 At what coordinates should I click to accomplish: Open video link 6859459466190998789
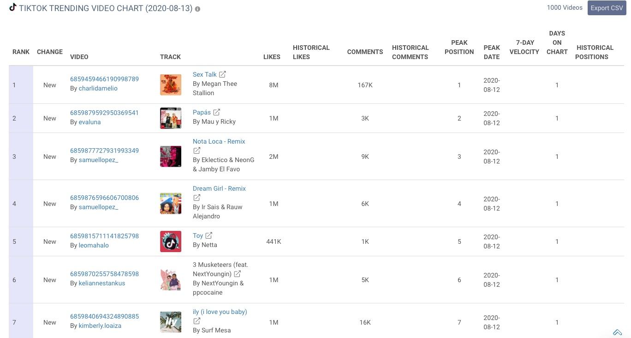(104, 79)
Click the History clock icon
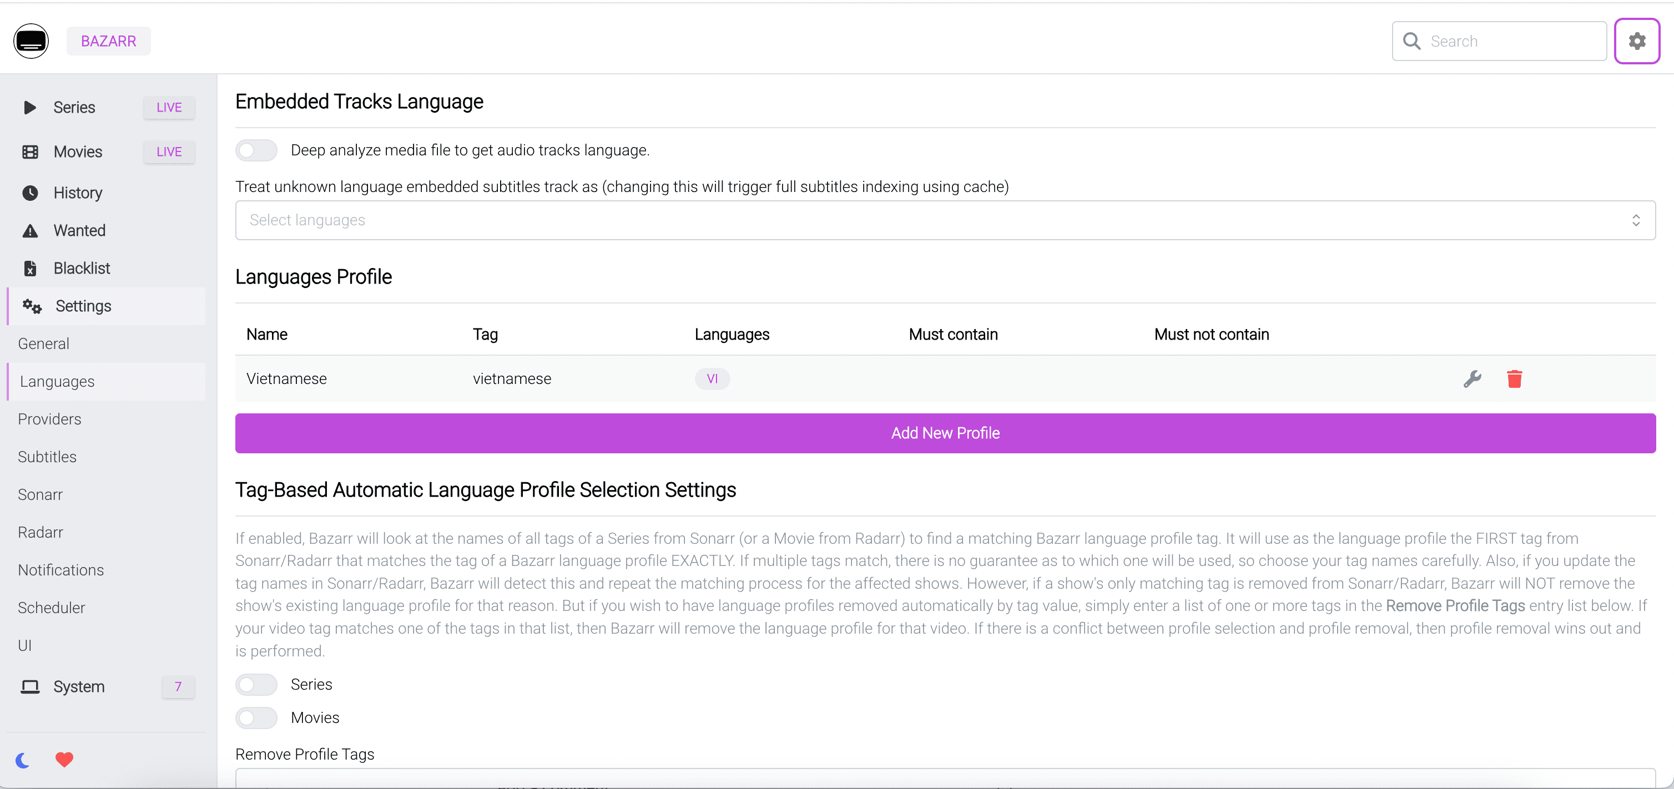1674x789 pixels. [x=30, y=193]
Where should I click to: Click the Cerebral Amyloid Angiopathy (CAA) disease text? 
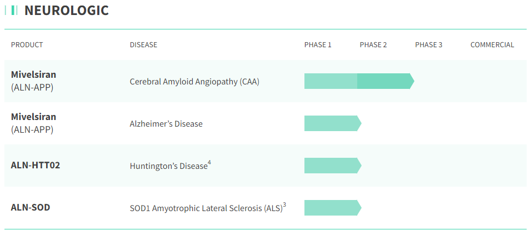(x=194, y=82)
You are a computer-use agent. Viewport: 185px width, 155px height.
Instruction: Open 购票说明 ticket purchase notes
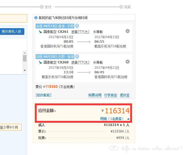(95, 95)
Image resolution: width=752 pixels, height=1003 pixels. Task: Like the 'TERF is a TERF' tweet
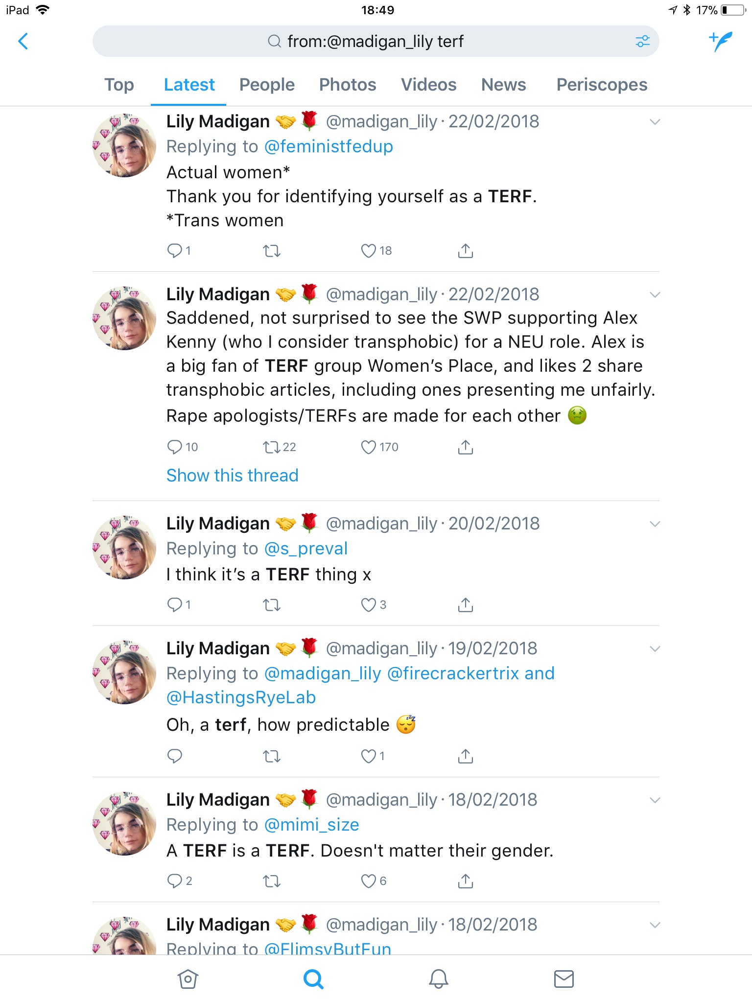tap(368, 881)
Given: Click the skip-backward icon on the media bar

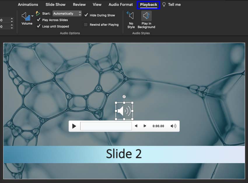Looking at the screenshot, I should click(136, 126).
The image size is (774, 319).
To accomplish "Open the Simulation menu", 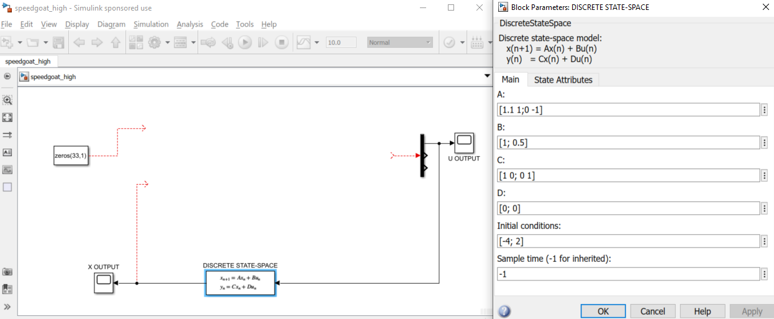I will tap(151, 24).
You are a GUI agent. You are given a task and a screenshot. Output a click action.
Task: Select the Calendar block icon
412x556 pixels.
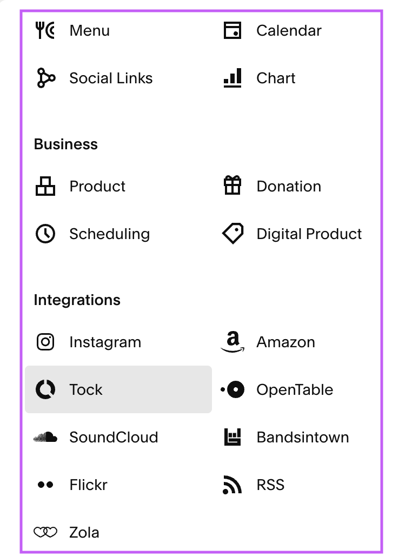[x=232, y=30]
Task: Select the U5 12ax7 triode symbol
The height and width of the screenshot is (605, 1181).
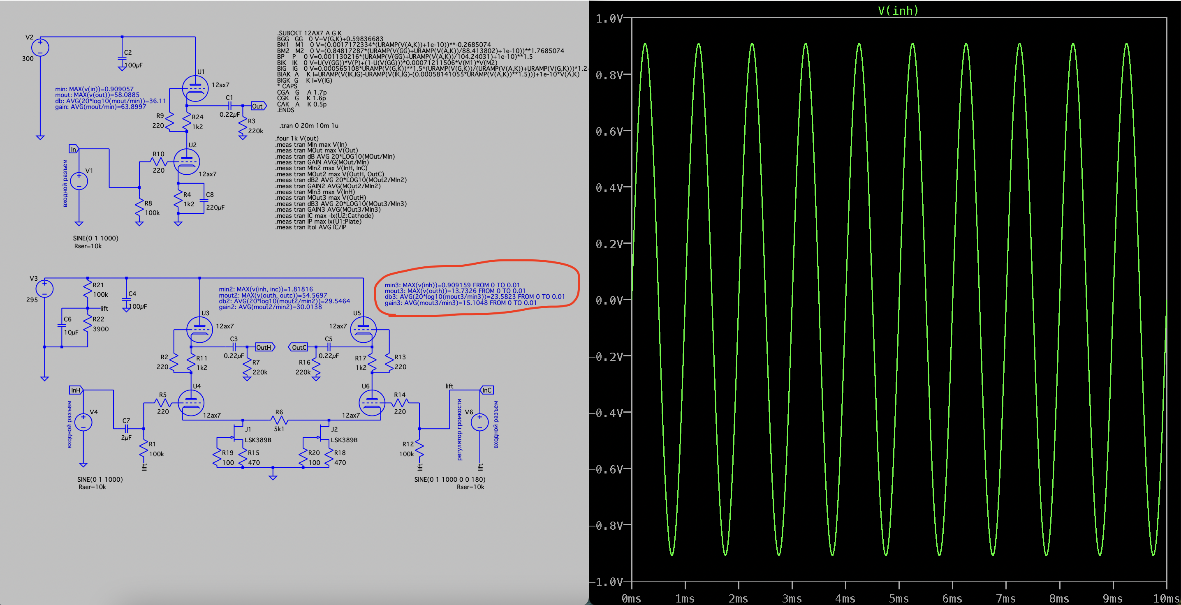Action: (363, 330)
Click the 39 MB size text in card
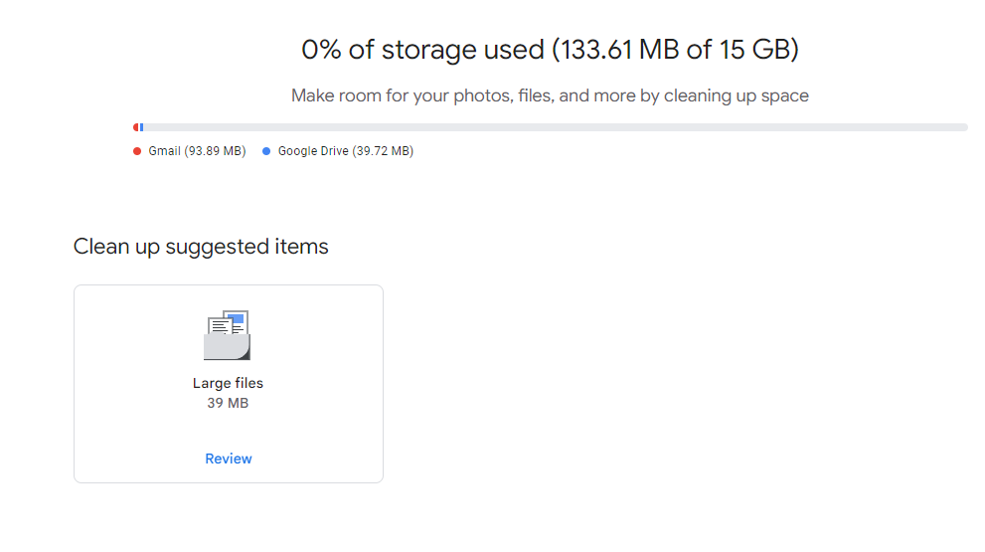This screenshot has width=985, height=552. (228, 403)
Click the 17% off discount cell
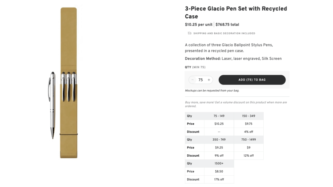333x187 pixels. point(219,179)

######

→ Problem statement: Rewrite the stretch from the line containing "Click the History clock icon" through the line containing "Looking at the", replacing "skip-backward" with "rewind" and leaving everything else unchanged. Leave the pictures out of your answer.

→ Correct result:
Click the History clock icon
1674x789 pixels. [x=30, y=193]
Where should I click to: Click the Cerebral Amyloid Angiopathy (CAA) disease text? 
(x=194, y=82)
You are a computer-use agent. Viewport: 185px width, 155px height.
Instruction: Open 购票说明 ticket purchase notes
(95, 95)
Image resolution: width=752 pixels, height=1003 pixels. Task: Like the 'TERF is a TERF' tweet
tap(368, 881)
Given: Click the rewind icon on the media bar

Looking at the screenshot, I should click(136, 126).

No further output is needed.